FIG. 6 is a diagram schematically illustrating a cross section of an imaging device using an optical low-pass filter mounting structure according to a fifth embodiment.

FIG. 7 is a diagram schematically illustrating a cross section of an imaging device using an optical low-pass filter mounting structure according to a sixth embodiment.

[Explanation of symbols]

 DESCRIPTION OF SYMBOLS 11 Casing 13 Solid-state image sensor 15 LN plate for cover 16 Quartz plate

──────────────────────────────────────────────────の Continued on the front page (51) Int.Cl. ⁷ Identification symbol FI Theme coat ゛ (Reference) // H01L 31/02 H01L 27/14 D 5F088 H04N 101: 00 31/02 BF Term (Reference) 2H048 CA12 CA17 CA24 2H049 BA01 BA42 BB66 BC21 4M118 AA05 AA10 AB01 FA06 GC11 GC20 HA02 5C022 AA13 AB13 AB39 AC42 5C024 BX01 CY37 CY48 EX22 EX23 EX24 EX51 GY01 5F088 BA20 BB03 EA04 JA13 JA20

Claims (11)

[Claims] 1. An imaging apparatus having a solid-state imaging device provided in a casing, wherein a first birefringent plate for a cover that covers the solid-state imaging device is attached to the casing, and the inside of the casing is shielded from outside air.
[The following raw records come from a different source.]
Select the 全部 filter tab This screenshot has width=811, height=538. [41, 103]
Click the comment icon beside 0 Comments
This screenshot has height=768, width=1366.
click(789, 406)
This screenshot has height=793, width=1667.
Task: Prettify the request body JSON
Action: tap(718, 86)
A solid-state imaging device, wherein a space between a peripheral portion of the first birefringent plate and a casing is sealed. 2. The solid-state imaging device according to claim 1, wherein a second birefringent plate is provided on a side of the first birefringent plate on the solid-state imaging device side. 3. The solid-state imaging device according to claim 2, wherein the second birefringent plate is affixed to a surface of the first birefringent plate on a solid-state imaging device side with an ultraviolet curable resin. . 4. The solid-state imaging device according to claim 2, wherein the second birefringent plate is a flat member smaller than the first birefringent plate. 5. The solid-state imaging device according to claim 2, wherein the second birefringent plate is formed from a quartz plate. 6. The solid-state imaging device according to claim 2, wherein an infrared cut filter is provided between the first birefringent plate and the second birefringent plate. 7. The solid-state imaging device according to claim 1, wherein a third birefringent plate is provided on a side of the first birefringent plate opposite to the solid-state imaging device. 8. An infrared cut filter is provided between the first birefringent plate and the third birefringent plate in close contact with the first birefringent plate and the third birefringent plate. The solid-state imaging device according to claim 7, wherein: 9. At least one of the birefringent plates,
The solid-state imaging device according to claim 3, wherein one surface thereof is provided with an infrared cut coat. 10. The solid-state imaging device according to claim 3, wherein each of the birefringent plates is provided in parallel with the solid-state imaging device. 11. The solid-state imaging device according to claim 1, wherein the birefringent plate is made of lithium niobate.